Legendary camaraderie


One Juglal and Sardara belonged to Majra (Dubaldhan) village in present-day Jhajjar district of Haryana. Juglal, the elder, received enlisted in 6 Jat Light Infantry in 1906, adopted by his 5 years youthful Sardara in 1911. During World War I, each served in the identical firm; the elder as Pay Havildar and the youthful as Lance Naik.

6 Jat mild Infantry was raised as 1st Battalion, 22nd Regiment of Bengal Native Infantry in 1803. The designation stored altering; in 1901, it turned 6 Jat Light Infantry and retained the designation until 1921. In 1950, it turned 1st Battalion (LI), The Jat Regiment. During mechanisation of infantry regiments in 1970, it was designated as 2nd Mechanised Battalion and stays as such.

On December 5, 1915, 6 Jat LI sailed from Suez, disembarked at Basra and shaped a part of 19th Brigade together with 2nd Black Watch Infantry. On January 20, 1916, a combined pressure of 62 all ranks was shaped for a restricted offensive activity. Hav Juglal, Naik Bakhtawar and Sepoy Bharat Singh, all from Majra, had been among the many six different ranks from the battalion within the combined pressure. The pressure was to seize a Turkish place on the correct financial institution of Wadi, a tributary of Tigris river in Mesopotamia (Iraq), and enter the ditch.

The assault started at 7.45 am on 21st and after an hour’s fierce battle, the Turks had been overpowered. An hour later, the Turks counter-attacked in overwhelming energy. The battle resulted in lots of useless and wounded. The information of the calamity unfold quick. Sardara, although in one other platoon, ran to the Medical Aid Post (MAP) the place he was informed by Capt Wells, the officiating Commanding Officer, that as a result of sporadic hearth from the Turks, the casualties had not but been evacuated.

Sardara sought permission to go ahead to convey again his brother. The officer apprised him that the whole part energy of the battalion appeared to have been worn out. Sardara had not come to listen to that. After garnering details about the world, he dashed in the direction of the ditch underneath no matter cowl obtainable; apparently, the attackers had moved over to a different part of the ditch. During the frantic search, Sardara discovered Juglal with bayonet wounds, nearly alive. The elder checked out his youthful, smiled and breathed his final.

Just then he heard somebody name ‘Sardare’. He discovered Bakhtawar and Bharat Singh mendacity grievously wounded, Bharat being extra critical. By then the Turkish hearth had nearly died down.

Sardara, 6 toes plus and durable, dragged Bharat again in the direction of the MAP and on the similar time lent his shoulder to Bakhtawar, who was strolling wounded. After masking 100 yards, he shouted for assist. Soon, two stretcher bearers approached.

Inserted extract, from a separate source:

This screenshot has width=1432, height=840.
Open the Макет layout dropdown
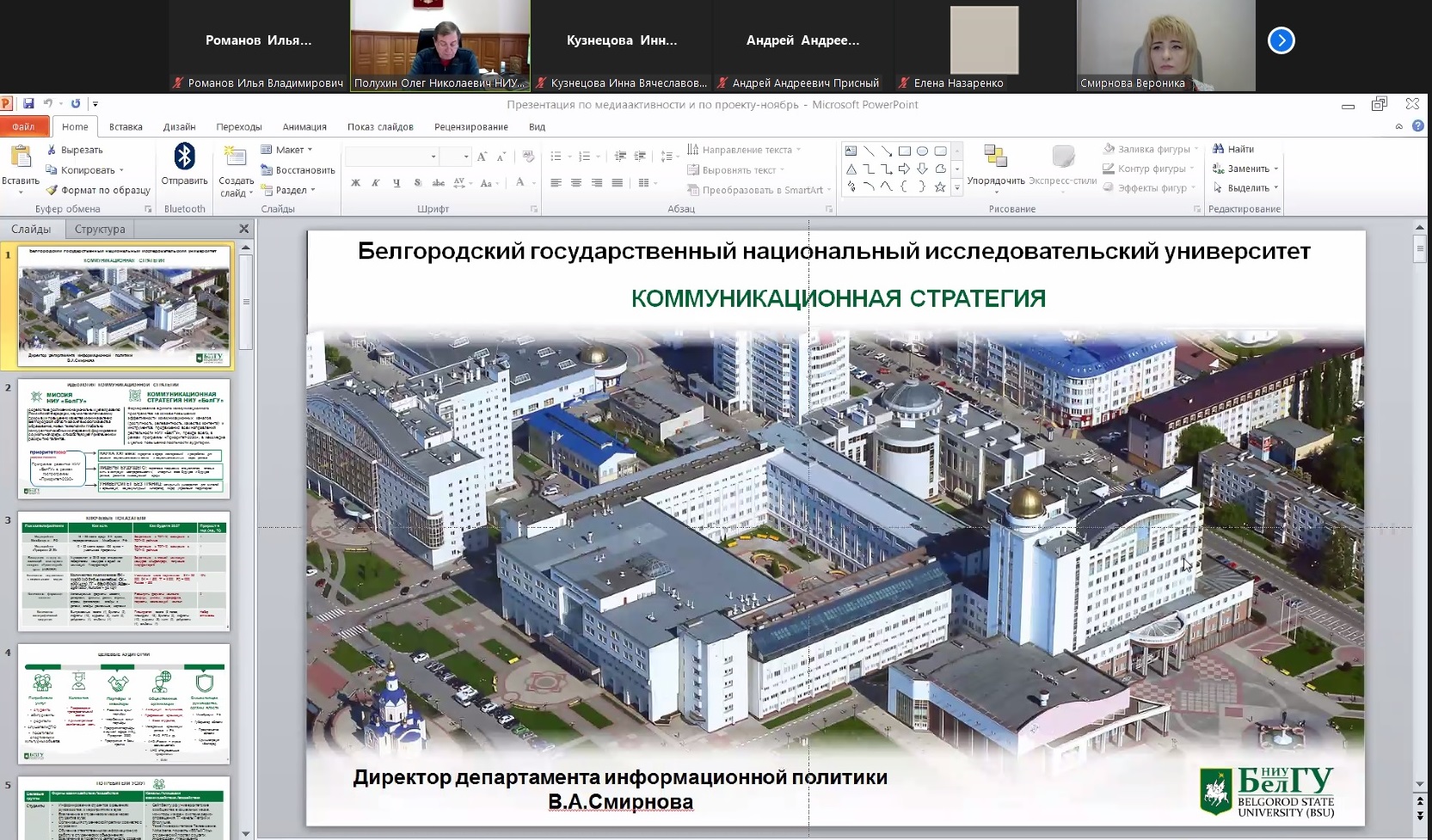pyautogui.click(x=289, y=150)
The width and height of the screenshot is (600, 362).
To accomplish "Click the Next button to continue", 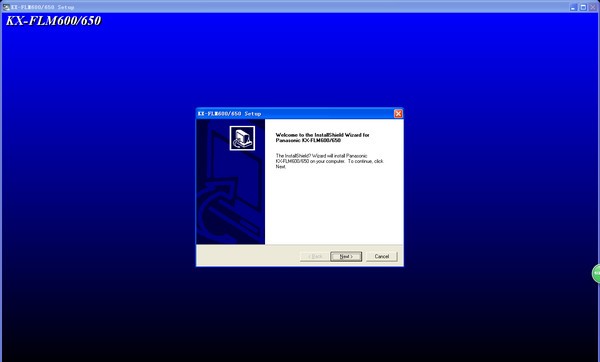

Finding no less than two of his males alive was at least a miracle for Capt Swell, who, nevertheless, remarked, “Was it worth taking such a risk?” The reply by Sardara was traditional: “Sahab, I not only met my brother before he breathed his last, but also brought back two of my village brothers alive who otherwise might not have survived for long.”

Havildar Juglal was posthumously awarded the Indian Order of Merit Class 2 (equal of Maha Vir Chakra). The 28-year-old Kadyan Jat from Majra met his destiny nearly 2,000 miles from his village. But throughout his final moments, he was not alone; his youthful brother was by his facet.

Bakhtawar retired as Jemadar, remained in good well being and died as an octogenarian. Bharat spent his lengthy retired life with one leg for the reason that different needed to be amputated. Sardara retired as Honorary Captain with properly deserved decorations: IDSM, OBI 2nd Class (Bahadur) and Cross of St George third Class (Russia).

Honorary Captain Sardara was delighted when his 4 sons had been commissioned into the Army, all in Rajputana Rifles. However, the truth that none of them joined his battalion, not even the Jat Regiment, was one thing that weighed on his thoughts. Finally, in 1965, after having persuaded Mohinder, his third eldest son, Sardara wrote to the Army Chief, who accepted his request promptly and Mohinder was transferred to 1st Jat Light Infantry.

Col Mohinder Singh Kadyan was awarded Kirti Chakra for bravery and the youngest, Rajendra Singh Kadyan, retired as Deputy Chief of Army Staff.